= TASKS AND EXERCISES =
- a) Retype everything in the blog post on Spider-Man gigs below from "The Thing Is, Part" down to "portray the characters.".
- b) In the blog post below on Spider-Man gigs, which office was not a talent agency?
- c) List every city that the blog post below on Spider-Man gigs names as having an office.

Wednesday, May 5, 2010

The Thing Is, Part I: Grimm Beginning

I’ve oft mentioned, Spider-Man gigs were primarily distributed amongst actor according to geographic location. There were two major offices, one in New York—the headquarters natch!—and Los Angeles, with a couple of satellites in Chicago and Dallas. All but the New York office, where Marvel Comics was located, were talent agencies out of which actors were booked to portray the characters.

Of course there were a few exceptions:

• If a particular actor was requested specifically by a client for an appearance out of the normal jurisdiction of the office that would usually handle the gig and said client was willing to pay the extra expense incurred by the additional travel, as was the case with my trip to Edmonton where I met the nefarious Darwin

• Marvel corporate was part-sponsor of, or hosting an event, in which case only the cream of the character crop were selected for the job regardless of where it was taking place and whence the actors were coming

• An exceptionally busy day in an area necessitated the use of an actor outside his/her territory… but the potential employer would have to agree to foot the increased financial burden of the gig, making this scenario a rarity

• The actor was picking up the tab, because he/she was journeying to that part of the country—whether for vacation or to visit family—at the time of the appearance and wanted to help defray the cost of their trip

It was on account of this final reason that I had the opportunity to perform at the San Diego Comic Con on several occasions.

= EXCERPTED RECORDS =
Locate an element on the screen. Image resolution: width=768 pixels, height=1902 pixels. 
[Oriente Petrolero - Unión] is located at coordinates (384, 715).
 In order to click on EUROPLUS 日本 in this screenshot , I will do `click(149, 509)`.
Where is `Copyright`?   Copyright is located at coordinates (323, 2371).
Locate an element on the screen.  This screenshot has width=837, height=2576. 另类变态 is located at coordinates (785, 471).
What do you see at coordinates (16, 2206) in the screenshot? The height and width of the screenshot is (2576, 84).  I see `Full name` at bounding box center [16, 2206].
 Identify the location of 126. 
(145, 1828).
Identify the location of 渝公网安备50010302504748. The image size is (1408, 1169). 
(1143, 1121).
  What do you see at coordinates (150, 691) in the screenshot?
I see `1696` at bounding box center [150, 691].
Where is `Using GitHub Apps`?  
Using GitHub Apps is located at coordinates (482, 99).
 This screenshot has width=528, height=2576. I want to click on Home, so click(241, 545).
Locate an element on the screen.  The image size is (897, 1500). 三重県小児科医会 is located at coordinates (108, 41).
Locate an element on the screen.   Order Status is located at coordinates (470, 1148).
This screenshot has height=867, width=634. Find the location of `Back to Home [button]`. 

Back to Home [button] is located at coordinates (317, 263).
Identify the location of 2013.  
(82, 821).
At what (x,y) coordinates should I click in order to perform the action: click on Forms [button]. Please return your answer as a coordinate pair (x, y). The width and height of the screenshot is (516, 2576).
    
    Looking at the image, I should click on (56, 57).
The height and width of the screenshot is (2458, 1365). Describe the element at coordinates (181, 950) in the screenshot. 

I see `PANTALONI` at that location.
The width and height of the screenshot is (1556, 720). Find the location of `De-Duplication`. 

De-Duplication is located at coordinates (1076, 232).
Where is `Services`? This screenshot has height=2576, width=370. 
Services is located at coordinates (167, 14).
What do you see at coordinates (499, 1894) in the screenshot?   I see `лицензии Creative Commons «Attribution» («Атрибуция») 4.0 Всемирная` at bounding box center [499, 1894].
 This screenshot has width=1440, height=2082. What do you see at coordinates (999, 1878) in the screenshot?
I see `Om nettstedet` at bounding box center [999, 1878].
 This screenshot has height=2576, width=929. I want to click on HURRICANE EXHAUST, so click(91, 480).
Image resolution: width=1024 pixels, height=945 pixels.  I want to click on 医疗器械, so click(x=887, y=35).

= COMPLETE ANSWERS =
- a)
The Thing Is, Part I: Grimm Beginning

I’ve oft mentioned, Spider-Man gigs were primarily distributed amongst actor according to geographic location. There were two major offices, one in New York—the headquarters natch!—and Los Angeles, with a couple of satellites in Chicago and Dallas. All but the New York office, where Marvel Comics was located, were talent agencies out of which actors were booked to portray the characters.

- b) The New York office, where Marvel Comics was located.

- c) New York, Los Angeles, Chicago, Dallas